Chuck Schumer crafted a broad outline for a bill that includes “removing marijuana from the list of scheduled substances” and boosting minority- and women-owned cannabis businesses. His office shared that outline with us.

Also, yes, today is 4/20.

Quick brief:

  • Two sheriff's deputies in Florida were killed in an apparent ambush after a shooter opened fire through the window of a restaurant, authorities said.

  • No one will face criminal charges in Prince’s overdose death. The legendary artist was taking pills he thought were Vicodin but they were actually laced with fentanyl.

The Justice Department just lost a major sanctuary city case

This is a big blow for Attorney General Jeff Sessions and his plan to pressure sanctuary jurisdictions into helping with Trump’s immigration agenda.

A federal appeals court ruled that local governments are not required to provide certain types of help to federal immigration authorities in order to get millions of dollars in federal grants.

The AG was trying to appeal a lower court ruling that the Justice Department couldn’t deny $254 million to jurisdictions that refused to notify federal authorities when an undocumented immigrant was in their custody.

Pasta is good for you, say scientists funded by Big Pasta

Did you see the headlines from a little while back? “Eating Pasta Linked to Weight Loss in New Study,” was the word. Newsweek ran it. So did the Independent and Business Insider.

One problem: What those and many other stories failed to mention was that three of the scientists involved in the study had financial conflicts, including ties to the world’s largest pasta company, the Barilla Group.

As food trends like paleo and keto diets have dominated the past few years and carbohydrates ended up the enemy, Big Pasta has been funding and promoting research that noodles are good for you.

This story made me hungry, and it’s so good.

PSST

We're talking about ideas both big (giving up having children in the name of sustainability) and small (peanut butter and pickle sandwiches?) in the Outside Your Bubble Facebook group.
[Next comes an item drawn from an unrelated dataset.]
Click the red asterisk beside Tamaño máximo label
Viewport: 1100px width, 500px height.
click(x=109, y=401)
It's a place to share stories and experiences that gave your perspective a nudge, and we'd love to hear yours.

How Shonda Rhimes changed the TV landscape with Scandal

Yesterday, after seven seasons, Scandal ended. The show managed to keep audiences hyped, twist after twist, for its whole run.
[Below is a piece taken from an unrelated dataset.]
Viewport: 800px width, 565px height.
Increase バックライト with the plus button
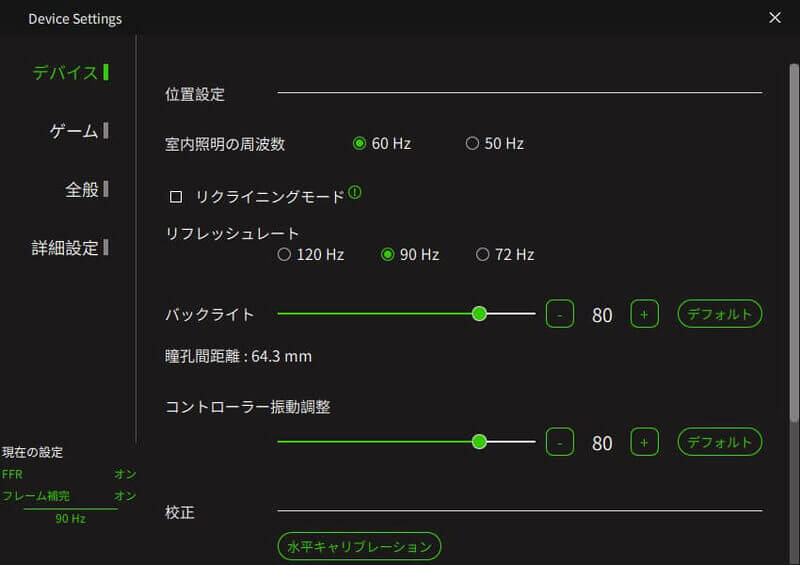coord(644,314)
However, as Sylvia Obell writes, “it’s easy to forget that in 2012 Kerry Washington became the first black woman to lead a network drama in 40 years.”

Here’s what Shonda Rhimes told us: “I didn't know from the beginning that I wanted Olivia Pope to be a black woman, I knew from the beginning that Olivia Pope was a black woman.”

In the six years since Scandal’s debut, there have been more black women leads on network TV than ever before, and as Obell writes, “increasing blackness on television may be Olivia Pope and Associates’ greatest ‘fix’ of all.”

The whole piece is great, and you should read it.

People think Prince Harry posed in a Golden Girls sweatshirt, and it’s a whole thing

You know the guy: tall, ginger, handsome, getting married this spring to Meghan Markle.

Well, we looked into Markle’s deleted Instagram posts and found one from October 2016 that appears to be of the prince wearing a Golden Girls sweater. Please enjoy our investigative process of how we got there.

Thank you for being a friend. Have a good weekend.